En collaboration avec la famille Back et Radio-Canada, l'exposition est présentée dans le hall d'honneur jusqu'au 27 avril; l'entrée est gratuite. Pour l'occasion, le commissaire Richard Gagnier a ressemblé une centaine de pièces illustrant le parcours exceptionnel de ce Sarrebruckois de naissance arrivé à Montréal à 24 ans, en 1948. L'année suivante, lit-on dans Français de Montréal, de notre collègue Éric Clément et Bertrand Lemeunier, il épousait Ghylaine Paquin, sa correspondante canadienne originaire d'Huberdeau. Le cahier de dessins du voyage de noces de Frédéric Back est exposé dans la vitrine centrale.

Invité au vernissage, le chef de l'opposition officielle à l'hôtel de ville a parlé après le maire. En plus court, comme il se doit, avec la bonne idée de s'inspirer des oeuvres de M. Back comme guides vers un mieux-être collectif.

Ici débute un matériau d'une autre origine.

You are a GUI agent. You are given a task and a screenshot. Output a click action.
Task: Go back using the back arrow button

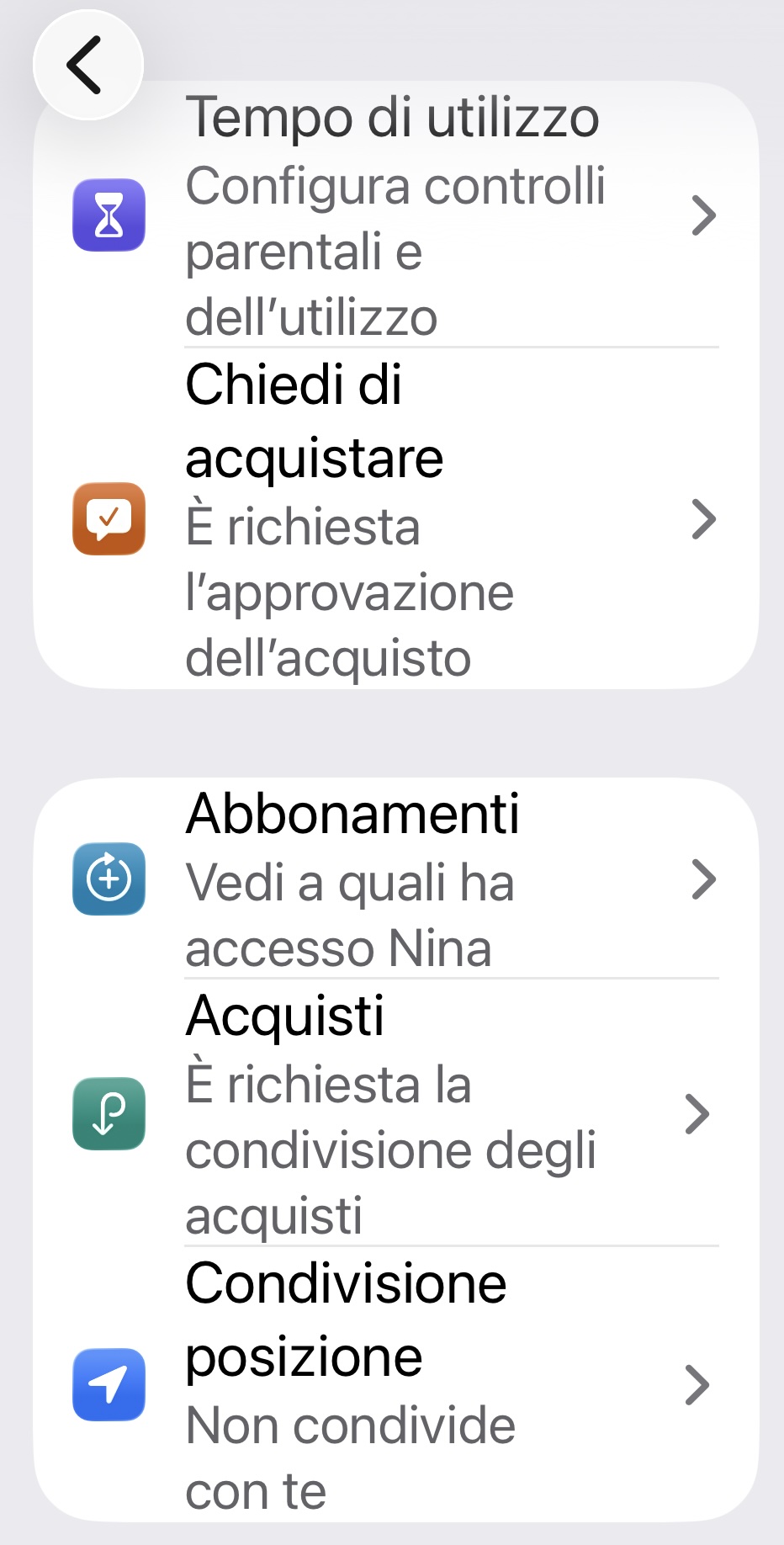pos(87,65)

Richard Bergeron a d'abord évoqué L'homme qui plantait des arbres, film d'animation narré par Philippe Noiret (sur un texte de Jean Giono); l'oeuvre a valu à M. Back son deuxième Oscar du meilleur film d'animation, en 1988. Avec Radio-Canada, il avait obtenu son premier en 1982 avec Crac!, une fable sur l'évolution rapide de la société québécoise mettant en vedette une chaise berçante. La chaise en question, ou une proche cousine, est au milieu du grand hall et on peut s'asseoir dessus.

«Comme Frédéric Back qui a lui-même planté des milliers d'arbres, nous devons reverdir Montréal en plantant 375 000 arbres avant le 375e anniversaire de Montréal en 2017», a lancé Richard Bergeron. Parfait. Comme l'idée d'évoquer Le fleuve aux grandes eaux (1993) pour illustrer la nécessité de redonner aux Montréalais «leur» fleuve. Dommage que M. Bergeron ait choisi de terminer son discours par un défi politique lancé à la face du maire: ce n'était ni le temps ni le lieu. Devant le malaise général, Denis Coderre a tourné le tout à la blague... et à son avantage devant son «collègue» Bergeron, l'homme qui se plante dans les arbres.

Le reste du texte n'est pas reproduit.